# [INPUT DATA]
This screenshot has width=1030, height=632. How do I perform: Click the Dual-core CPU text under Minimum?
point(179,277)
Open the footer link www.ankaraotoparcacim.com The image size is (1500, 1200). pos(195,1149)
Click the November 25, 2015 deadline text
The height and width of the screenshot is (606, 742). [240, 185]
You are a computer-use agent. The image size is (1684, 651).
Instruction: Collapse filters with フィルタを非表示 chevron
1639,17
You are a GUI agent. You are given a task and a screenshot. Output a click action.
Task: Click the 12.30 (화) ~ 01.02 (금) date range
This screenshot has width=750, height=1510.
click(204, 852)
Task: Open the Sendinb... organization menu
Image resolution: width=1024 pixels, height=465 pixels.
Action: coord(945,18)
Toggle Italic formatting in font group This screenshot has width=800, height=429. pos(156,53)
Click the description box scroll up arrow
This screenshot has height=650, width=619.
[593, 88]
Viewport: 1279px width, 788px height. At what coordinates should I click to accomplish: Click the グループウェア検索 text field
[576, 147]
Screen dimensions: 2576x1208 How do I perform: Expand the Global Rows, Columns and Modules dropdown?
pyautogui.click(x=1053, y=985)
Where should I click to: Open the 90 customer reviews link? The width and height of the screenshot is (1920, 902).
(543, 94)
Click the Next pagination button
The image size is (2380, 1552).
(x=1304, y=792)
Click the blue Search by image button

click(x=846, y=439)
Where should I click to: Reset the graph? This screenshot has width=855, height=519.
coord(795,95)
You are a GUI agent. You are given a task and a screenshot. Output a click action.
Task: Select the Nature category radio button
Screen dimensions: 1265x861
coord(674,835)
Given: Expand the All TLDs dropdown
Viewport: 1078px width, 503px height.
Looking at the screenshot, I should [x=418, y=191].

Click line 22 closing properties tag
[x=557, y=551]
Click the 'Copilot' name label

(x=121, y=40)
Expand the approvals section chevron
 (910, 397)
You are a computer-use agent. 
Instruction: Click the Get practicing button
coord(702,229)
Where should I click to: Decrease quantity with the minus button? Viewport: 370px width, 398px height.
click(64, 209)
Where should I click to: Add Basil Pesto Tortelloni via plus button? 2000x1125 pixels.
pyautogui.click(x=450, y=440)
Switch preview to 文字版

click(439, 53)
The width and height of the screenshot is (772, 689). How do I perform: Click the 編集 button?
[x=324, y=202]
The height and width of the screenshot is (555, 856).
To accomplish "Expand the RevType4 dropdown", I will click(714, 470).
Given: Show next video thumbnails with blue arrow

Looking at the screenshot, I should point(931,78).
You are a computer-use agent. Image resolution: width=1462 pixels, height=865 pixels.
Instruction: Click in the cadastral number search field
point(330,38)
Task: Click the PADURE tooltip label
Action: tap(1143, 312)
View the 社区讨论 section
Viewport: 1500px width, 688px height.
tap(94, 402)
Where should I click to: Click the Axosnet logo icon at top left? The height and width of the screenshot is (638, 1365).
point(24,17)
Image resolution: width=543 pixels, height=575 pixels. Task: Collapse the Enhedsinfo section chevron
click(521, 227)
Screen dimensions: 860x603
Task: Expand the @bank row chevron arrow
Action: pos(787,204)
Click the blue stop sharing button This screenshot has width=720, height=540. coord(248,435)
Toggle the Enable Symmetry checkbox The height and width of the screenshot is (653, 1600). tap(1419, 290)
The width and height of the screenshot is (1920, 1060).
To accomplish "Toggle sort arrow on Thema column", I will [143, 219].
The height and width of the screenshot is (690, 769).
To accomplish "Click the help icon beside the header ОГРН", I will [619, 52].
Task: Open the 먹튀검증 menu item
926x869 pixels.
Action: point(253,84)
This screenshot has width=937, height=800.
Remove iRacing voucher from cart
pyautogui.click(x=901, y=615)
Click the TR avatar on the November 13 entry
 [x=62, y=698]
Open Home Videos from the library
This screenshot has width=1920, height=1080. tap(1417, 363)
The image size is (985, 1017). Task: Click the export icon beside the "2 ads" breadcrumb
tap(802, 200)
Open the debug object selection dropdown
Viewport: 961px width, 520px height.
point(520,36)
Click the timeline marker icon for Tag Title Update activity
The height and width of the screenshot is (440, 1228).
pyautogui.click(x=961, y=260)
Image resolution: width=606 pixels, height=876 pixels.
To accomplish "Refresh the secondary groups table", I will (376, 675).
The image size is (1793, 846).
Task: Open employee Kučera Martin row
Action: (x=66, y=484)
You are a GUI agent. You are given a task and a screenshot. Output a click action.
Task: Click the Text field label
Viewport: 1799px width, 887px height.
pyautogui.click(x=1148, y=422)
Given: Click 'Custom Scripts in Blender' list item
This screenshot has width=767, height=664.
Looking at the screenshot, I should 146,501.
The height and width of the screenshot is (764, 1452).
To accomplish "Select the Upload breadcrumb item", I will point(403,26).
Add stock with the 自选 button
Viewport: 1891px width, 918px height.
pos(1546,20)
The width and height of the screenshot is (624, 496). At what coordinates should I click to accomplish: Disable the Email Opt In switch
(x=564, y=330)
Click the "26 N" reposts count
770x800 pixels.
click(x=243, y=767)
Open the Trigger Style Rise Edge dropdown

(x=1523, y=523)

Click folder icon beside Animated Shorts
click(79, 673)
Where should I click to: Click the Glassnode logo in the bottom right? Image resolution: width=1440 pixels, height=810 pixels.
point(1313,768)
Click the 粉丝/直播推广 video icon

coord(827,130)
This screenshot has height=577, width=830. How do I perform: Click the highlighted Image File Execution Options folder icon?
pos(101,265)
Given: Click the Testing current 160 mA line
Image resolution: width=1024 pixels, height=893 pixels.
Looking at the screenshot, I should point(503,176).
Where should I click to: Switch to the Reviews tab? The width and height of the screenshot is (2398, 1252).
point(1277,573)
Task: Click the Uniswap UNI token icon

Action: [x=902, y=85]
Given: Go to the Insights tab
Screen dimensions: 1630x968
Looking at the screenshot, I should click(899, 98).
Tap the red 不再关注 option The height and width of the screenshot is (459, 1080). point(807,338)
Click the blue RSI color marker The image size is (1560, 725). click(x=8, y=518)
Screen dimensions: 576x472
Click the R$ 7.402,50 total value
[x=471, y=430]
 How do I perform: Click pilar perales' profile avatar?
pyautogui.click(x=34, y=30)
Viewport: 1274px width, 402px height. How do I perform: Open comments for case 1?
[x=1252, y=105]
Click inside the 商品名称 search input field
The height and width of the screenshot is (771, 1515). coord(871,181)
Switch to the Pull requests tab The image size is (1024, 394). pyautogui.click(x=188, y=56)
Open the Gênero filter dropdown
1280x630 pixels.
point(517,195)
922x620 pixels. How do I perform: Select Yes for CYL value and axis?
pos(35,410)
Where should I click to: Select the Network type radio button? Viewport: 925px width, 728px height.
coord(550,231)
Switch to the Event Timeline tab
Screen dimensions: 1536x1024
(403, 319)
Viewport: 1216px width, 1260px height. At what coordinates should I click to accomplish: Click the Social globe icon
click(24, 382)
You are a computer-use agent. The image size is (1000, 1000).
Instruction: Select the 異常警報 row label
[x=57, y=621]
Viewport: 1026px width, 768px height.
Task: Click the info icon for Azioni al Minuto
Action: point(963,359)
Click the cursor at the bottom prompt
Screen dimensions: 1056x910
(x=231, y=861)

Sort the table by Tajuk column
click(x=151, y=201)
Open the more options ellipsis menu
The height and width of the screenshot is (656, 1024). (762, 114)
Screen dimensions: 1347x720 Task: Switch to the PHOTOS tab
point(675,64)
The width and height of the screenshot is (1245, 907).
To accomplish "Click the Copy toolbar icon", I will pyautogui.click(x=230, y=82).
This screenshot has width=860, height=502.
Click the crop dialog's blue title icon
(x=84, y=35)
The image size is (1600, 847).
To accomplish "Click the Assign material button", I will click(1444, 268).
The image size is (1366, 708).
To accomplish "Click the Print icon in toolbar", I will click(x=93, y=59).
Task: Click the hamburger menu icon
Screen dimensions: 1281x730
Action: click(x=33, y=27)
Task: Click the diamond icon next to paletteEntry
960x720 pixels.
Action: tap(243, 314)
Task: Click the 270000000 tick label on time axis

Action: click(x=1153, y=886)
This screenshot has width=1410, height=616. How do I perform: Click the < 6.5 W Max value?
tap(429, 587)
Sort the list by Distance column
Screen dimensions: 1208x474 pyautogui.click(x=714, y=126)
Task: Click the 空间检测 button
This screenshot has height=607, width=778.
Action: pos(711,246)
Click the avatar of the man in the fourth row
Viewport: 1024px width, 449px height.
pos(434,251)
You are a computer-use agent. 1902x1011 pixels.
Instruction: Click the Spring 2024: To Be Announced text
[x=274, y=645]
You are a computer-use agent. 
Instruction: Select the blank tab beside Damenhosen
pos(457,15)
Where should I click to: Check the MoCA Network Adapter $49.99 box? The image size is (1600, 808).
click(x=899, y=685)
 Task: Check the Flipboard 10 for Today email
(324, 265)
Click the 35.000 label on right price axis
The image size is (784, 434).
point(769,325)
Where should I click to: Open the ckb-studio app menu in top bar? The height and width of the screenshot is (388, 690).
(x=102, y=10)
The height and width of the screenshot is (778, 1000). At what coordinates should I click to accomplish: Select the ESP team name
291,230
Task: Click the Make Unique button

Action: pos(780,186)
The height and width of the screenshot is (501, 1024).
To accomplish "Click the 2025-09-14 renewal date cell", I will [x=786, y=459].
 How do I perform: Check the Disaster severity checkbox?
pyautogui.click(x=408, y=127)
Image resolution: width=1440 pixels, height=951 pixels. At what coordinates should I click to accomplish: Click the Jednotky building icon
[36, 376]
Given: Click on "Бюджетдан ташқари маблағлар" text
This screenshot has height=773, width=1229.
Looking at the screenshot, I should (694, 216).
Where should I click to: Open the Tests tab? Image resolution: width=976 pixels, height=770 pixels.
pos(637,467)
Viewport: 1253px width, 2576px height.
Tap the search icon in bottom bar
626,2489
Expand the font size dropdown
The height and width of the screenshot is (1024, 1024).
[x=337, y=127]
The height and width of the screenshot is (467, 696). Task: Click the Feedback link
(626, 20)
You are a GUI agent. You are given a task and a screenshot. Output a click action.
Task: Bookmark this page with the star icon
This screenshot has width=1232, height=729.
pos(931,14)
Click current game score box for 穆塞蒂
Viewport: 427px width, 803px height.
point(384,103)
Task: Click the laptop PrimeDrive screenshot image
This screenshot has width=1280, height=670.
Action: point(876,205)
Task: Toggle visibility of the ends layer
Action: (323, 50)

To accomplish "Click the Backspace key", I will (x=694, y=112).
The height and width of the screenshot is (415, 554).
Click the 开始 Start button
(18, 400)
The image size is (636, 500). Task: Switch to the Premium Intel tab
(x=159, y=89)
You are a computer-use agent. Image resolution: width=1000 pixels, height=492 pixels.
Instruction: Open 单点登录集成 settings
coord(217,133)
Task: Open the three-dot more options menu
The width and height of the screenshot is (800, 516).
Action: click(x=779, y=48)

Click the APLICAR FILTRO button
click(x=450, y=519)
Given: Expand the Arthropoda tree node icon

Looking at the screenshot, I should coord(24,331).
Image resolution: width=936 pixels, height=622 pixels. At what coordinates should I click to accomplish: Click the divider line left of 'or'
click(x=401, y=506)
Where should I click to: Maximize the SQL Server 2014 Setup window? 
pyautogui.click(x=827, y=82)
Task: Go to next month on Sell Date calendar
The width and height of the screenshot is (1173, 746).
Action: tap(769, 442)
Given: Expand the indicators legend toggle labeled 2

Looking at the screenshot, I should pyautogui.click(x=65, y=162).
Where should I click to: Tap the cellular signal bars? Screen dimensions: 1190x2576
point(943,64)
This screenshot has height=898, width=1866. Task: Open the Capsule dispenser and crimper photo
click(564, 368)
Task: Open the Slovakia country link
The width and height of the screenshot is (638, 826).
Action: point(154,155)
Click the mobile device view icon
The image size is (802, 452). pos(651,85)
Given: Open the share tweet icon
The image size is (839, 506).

# [INSTRUCTIONS TO FOLLOW]
The expected output is each line of the records above that includes the word "toolbar".

# [ANSWER TO THIS EXERCISE]
To accomplish "Click the Copy toolbar icon", I will pyautogui.click(x=230, y=82).
To accomplish "Click the Print icon in toolbar", I will click(x=93, y=59).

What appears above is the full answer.